* **Description of the task**
In the entries below, which lines run from the one containing "Task: Toggle the attachment plus button" to the one containing "Given: Open the one-command-deployment"? Copy exactly those lines, ends included, and no others.
━━━ Data provided
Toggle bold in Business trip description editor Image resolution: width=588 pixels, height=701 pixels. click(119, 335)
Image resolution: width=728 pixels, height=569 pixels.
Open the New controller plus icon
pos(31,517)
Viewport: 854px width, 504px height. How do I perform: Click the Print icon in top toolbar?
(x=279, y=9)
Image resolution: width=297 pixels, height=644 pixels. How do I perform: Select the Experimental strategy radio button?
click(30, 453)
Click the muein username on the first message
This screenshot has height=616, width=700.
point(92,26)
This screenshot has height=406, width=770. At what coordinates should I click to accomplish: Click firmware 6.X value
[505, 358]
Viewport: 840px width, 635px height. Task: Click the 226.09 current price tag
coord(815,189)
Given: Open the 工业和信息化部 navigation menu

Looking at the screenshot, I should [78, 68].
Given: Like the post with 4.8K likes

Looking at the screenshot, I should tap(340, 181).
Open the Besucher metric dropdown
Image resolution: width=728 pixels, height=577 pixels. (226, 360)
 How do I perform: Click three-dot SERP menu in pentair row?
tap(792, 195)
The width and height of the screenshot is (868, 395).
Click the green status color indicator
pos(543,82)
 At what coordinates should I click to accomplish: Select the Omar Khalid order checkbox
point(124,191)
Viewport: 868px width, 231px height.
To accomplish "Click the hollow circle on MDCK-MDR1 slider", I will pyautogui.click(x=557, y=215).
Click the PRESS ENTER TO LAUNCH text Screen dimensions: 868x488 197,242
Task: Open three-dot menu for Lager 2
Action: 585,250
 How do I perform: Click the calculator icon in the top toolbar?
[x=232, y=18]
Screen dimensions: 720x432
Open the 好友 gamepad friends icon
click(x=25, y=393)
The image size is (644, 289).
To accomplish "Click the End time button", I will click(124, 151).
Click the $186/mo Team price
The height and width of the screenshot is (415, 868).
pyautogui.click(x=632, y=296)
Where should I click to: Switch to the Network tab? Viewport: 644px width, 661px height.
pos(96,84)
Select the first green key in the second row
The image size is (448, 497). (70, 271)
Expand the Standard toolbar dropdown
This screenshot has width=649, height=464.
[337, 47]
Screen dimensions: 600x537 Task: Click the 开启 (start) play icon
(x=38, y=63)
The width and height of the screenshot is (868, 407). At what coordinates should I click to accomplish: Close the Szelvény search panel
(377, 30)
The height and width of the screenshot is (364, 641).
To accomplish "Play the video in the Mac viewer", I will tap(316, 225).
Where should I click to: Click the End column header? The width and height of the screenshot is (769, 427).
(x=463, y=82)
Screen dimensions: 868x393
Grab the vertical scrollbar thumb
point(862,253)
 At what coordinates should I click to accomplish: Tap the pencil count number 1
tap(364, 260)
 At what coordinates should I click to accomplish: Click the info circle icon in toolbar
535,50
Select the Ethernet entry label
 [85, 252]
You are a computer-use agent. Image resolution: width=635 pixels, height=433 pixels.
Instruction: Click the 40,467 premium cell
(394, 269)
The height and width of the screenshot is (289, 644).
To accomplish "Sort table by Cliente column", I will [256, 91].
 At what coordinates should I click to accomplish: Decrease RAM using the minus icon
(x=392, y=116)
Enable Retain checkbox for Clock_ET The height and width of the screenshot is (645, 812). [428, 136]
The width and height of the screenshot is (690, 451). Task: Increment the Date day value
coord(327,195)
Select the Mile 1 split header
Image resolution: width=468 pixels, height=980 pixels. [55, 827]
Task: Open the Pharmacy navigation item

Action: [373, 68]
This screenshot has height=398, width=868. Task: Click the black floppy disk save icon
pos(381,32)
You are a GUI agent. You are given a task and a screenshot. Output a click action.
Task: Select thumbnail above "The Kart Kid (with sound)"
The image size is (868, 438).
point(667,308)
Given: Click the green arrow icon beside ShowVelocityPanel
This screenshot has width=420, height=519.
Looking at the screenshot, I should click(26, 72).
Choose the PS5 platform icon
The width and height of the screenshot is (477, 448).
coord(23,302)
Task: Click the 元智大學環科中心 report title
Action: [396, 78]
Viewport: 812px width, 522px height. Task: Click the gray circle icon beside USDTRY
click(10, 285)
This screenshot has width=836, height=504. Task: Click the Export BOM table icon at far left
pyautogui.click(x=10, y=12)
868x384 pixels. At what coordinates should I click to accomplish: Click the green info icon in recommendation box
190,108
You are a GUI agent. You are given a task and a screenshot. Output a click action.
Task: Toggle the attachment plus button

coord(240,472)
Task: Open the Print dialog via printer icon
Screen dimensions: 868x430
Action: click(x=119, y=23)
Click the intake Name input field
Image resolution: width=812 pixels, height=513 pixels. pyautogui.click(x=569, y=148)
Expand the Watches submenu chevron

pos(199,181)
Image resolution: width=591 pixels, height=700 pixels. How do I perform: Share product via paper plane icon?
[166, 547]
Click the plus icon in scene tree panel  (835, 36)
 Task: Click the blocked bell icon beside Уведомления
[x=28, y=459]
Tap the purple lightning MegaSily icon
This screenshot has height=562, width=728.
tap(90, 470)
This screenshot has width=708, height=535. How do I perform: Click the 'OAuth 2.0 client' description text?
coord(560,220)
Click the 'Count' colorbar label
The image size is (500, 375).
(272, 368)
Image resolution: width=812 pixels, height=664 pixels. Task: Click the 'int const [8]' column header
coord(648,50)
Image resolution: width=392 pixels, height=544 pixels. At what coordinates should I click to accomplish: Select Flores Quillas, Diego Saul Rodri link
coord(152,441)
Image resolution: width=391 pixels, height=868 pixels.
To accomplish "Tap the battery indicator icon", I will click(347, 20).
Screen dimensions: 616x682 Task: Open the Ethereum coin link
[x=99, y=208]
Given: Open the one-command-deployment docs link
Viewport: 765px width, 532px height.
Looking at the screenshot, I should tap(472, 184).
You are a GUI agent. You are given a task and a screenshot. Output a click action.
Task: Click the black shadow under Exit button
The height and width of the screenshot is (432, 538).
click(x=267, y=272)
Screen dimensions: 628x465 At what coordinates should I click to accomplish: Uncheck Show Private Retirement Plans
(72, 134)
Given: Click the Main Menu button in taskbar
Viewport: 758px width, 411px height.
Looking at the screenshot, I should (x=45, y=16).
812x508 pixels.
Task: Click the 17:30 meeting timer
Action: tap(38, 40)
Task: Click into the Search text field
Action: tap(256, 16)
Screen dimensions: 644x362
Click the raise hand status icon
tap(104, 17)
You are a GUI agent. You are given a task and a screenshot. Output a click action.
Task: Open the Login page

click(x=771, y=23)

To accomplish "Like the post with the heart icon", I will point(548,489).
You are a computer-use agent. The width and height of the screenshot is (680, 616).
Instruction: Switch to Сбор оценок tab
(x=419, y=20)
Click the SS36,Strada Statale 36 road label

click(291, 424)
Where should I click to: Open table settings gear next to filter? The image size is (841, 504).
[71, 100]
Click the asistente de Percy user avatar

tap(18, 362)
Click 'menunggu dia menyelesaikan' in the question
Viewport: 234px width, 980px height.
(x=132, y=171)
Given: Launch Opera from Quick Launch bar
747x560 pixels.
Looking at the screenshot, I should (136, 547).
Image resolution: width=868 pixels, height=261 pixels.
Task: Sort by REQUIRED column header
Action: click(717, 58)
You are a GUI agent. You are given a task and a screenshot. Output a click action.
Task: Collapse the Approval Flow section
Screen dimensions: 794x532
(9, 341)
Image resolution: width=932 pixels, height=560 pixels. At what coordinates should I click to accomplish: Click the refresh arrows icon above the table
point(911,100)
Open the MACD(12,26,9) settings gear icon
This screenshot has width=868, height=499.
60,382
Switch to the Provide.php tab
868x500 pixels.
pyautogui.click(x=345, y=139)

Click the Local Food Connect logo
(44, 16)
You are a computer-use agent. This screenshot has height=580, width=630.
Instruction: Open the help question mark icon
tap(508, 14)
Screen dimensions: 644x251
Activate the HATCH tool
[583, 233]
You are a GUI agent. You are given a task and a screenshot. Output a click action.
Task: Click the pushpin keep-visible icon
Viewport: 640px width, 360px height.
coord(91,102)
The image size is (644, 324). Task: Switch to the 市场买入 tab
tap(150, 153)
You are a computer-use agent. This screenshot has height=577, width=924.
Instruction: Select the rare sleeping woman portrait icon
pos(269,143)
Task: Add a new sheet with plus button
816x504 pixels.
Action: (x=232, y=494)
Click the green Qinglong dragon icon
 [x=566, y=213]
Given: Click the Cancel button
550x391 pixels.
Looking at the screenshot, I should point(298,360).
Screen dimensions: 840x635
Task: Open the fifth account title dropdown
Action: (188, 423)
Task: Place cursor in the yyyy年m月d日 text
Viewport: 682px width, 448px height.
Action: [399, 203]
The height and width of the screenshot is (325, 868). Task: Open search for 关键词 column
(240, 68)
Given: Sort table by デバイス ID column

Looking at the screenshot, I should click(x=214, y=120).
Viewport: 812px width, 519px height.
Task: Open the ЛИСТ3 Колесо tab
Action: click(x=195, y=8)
━━━━━━
* **Response to the task**
Task: Toggle the attachment plus button

coord(240,472)
Task: Open the Print dialog via printer icon
Screen dimensions: 868x430
Action: click(x=119, y=23)
Click the intake Name input field
Image resolution: width=812 pixels, height=513 pixels. pyautogui.click(x=569, y=148)
Expand the Watches submenu chevron

pos(199,181)
Image resolution: width=591 pixels, height=700 pixels. How do I perform: Share product via paper plane icon?
[166, 547]
Click the plus icon in scene tree panel  (835, 36)
 Task: Click the blocked bell icon beside Уведомления
[x=28, y=459]
Tap the purple lightning MegaSily icon
This screenshot has height=562, width=728.
tap(90, 470)
This screenshot has width=708, height=535. How do I perform: Click the 'OAuth 2.0 client' description text?
coord(560,220)
Click the 'Count' colorbar label
The image size is (500, 375).
(272, 368)
Image resolution: width=812 pixels, height=664 pixels. Task: Click the 'int const [8]' column header
coord(648,50)
Image resolution: width=392 pixels, height=544 pixels. At what coordinates should I click to accomplish: Select Flores Quillas, Diego Saul Rodri link
coord(152,441)
Image resolution: width=391 pixels, height=868 pixels.
To accomplish "Tap the battery indicator icon", I will click(347, 20).
Screen dimensions: 616x682 Task: Open the Ethereum coin link
[x=99, y=208]
Given: Open the one-command-deployment docs link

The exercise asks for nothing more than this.